• Task brief: Rewrite all of the records below, replacing "GUI agent" with "interface agent" wherever it occurs and leaving everything else unchanged.
[START Input data]
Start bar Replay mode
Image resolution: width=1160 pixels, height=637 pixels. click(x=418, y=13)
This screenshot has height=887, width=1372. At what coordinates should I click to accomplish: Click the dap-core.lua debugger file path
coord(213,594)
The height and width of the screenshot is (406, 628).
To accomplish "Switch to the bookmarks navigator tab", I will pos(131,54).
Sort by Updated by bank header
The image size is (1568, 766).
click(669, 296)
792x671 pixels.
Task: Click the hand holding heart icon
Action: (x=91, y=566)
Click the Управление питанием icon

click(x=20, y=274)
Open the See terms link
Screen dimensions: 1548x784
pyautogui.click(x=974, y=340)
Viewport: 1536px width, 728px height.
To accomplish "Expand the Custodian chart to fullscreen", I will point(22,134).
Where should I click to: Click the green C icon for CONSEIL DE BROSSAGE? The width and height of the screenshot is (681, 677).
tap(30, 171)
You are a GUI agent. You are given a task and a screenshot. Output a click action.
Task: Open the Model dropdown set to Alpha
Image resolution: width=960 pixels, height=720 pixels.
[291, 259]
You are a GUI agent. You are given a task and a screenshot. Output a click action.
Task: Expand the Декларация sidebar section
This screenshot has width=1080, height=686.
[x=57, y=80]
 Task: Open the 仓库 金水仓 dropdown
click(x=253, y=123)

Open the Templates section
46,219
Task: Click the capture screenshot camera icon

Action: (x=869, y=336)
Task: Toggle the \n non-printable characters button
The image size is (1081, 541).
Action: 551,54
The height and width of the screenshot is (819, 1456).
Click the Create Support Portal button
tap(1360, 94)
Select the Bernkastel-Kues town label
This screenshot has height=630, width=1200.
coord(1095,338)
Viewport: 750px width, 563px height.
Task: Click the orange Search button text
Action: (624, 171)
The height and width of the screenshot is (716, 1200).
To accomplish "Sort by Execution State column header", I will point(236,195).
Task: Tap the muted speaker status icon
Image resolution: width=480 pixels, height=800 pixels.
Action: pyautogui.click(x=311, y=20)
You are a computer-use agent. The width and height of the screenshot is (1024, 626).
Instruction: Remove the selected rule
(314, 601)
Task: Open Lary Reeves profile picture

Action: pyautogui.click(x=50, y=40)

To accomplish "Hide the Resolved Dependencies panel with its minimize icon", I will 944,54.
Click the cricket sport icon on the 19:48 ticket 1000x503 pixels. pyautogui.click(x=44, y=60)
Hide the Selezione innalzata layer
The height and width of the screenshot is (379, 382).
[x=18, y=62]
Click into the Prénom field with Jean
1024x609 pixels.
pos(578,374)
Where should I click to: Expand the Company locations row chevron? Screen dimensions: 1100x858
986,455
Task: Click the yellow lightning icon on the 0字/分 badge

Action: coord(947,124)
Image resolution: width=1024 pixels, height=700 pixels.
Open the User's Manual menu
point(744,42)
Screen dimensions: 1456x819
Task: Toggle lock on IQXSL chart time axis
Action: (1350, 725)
[END Input data]
• Solution for this problem:
Start bar Replay mode
Image resolution: width=1160 pixels, height=637 pixels. click(x=418, y=13)
This screenshot has height=887, width=1372. At what coordinates should I click to accomplish: Click the dap-core.lua debugger file path
coord(213,594)
The height and width of the screenshot is (406, 628).
To accomplish "Switch to the bookmarks navigator tab", I will pos(131,54).
Sort by Updated by bank header
The image size is (1568, 766).
click(669, 296)
792x671 pixels.
Task: Click the hand holding heart icon
Action: (x=91, y=566)
Click the Управление питанием icon

click(x=20, y=274)
Open the See terms link
Screen dimensions: 1548x784
pyautogui.click(x=974, y=340)
Viewport: 1536px width, 728px height.
To accomplish "Expand the Custodian chart to fullscreen", I will point(22,134).
Where should I click to: Click the green C icon for CONSEIL DE BROSSAGE? The width and height of the screenshot is (681, 677).
tap(30, 171)
You are a interface agent. You are given a task and a screenshot. Output a click action.
Task: Open the Model dropdown set to Alpha
Image resolution: width=960 pixels, height=720 pixels.
[291, 259]
You are a interface agent. You are given a task and a screenshot. Output a click action.
Task: Expand the Декларация sidebar section
This screenshot has width=1080, height=686.
[x=57, y=80]
 Task: Open the 仓库 金水仓 dropdown
click(x=253, y=123)

Open the Templates section
46,219
Task: Click the capture screenshot camera icon

Action: (x=869, y=336)
Task: Toggle the \n non-printable characters button
The image size is (1081, 541).
Action: 551,54
The height and width of the screenshot is (819, 1456).
Click the Create Support Portal button
tap(1360, 94)
Select the Bernkastel-Kues town label
This screenshot has height=630, width=1200.
coord(1095,338)
Viewport: 750px width, 563px height.
Task: Click the orange Search button text
Action: (624, 171)
The height and width of the screenshot is (716, 1200).
To accomplish "Sort by Execution State column header", I will point(236,195).
Task: Tap the muted speaker status icon
Image resolution: width=480 pixels, height=800 pixels.
Action: pyautogui.click(x=311, y=20)
You are a computer-use agent. The width and height of the screenshot is (1024, 626).
Instruction: Remove the selected rule
(314, 601)
Task: Open Lary Reeves profile picture

Action: pyautogui.click(x=50, y=40)

To accomplish "Hide the Resolved Dependencies panel with its minimize icon", I will 944,54.
Click the cricket sport icon on the 19:48 ticket 1000x503 pixels. pyautogui.click(x=44, y=60)
Hide the Selezione innalzata layer
The height and width of the screenshot is (379, 382).
[x=18, y=62]
Click into the Prénom field with Jean
1024x609 pixels.
pos(578,374)
Where should I click to: Expand the Company locations row chevron? Screen dimensions: 1100x858
986,455
Task: Click the yellow lightning icon on the 0字/分 badge

Action: coord(947,124)
Image resolution: width=1024 pixels, height=700 pixels.
Open the User's Manual menu
point(744,42)
Screen dimensions: 1456x819
Task: Toggle lock on IQXSL chart time axis
Action: (1350, 725)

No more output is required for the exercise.